しかし、金大統領が院訓石に直接書いた新しい院訓は10年しか続かなかった。李明博(イ・ミョンバク)政権時代の2008年10月、「自由と真理に向けた無名の献身」が3番目の院訓になったが、これも8年後再び変更された。
国家情報機関のモットーが60年間で4回も変わるのは極めて珍しい。1947年に創設された米中央情報局(CIA)は「国家の仕事、情報の中心(The Work of a Nation. The Center of Intelligence)」という公式モットーと「そして、あなたがたは真理を知り、真理はあなたがたを自由にします」(ヨハネ福音8章32節)という非公式モットーを掲げている。 1909年に設立された英国秘密情報部(MI6)も初期から「常に秘密」をモットーにしてきた。

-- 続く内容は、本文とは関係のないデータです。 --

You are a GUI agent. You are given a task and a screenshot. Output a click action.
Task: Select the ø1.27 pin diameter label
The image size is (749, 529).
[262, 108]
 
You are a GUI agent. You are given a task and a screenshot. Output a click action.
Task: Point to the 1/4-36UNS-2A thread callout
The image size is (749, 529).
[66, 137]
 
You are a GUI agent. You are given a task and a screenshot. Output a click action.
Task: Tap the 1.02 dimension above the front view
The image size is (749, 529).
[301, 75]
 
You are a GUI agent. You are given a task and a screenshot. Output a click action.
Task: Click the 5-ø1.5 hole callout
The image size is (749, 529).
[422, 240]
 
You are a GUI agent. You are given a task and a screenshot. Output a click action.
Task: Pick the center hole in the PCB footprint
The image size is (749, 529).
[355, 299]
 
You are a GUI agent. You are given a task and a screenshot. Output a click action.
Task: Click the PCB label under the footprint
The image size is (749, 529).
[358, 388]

頻繁なモットーの変更は、韓国の情報機関が国家安保のための対外情報活動よりも、政権保衛のための国民弾圧と工作に力を入れてきた歴史と関連がある。米国(CIA、FBI)や英国(MI6、MI5)、イスラエル(モサド、シンベト)などは最初から対外情報と国内保安機関を分けて牽制させ、政治の介入を遮断した。韓国は昨年末に国情院の職務範囲から「国内情報収集」を削除し、対共(共産主義者に対する)捜査権を警察に移譲する法改正を行った。5番目の院訓は、確固たる「換骨奪胎」の意志を込め、これ以上変わることがないことを願う。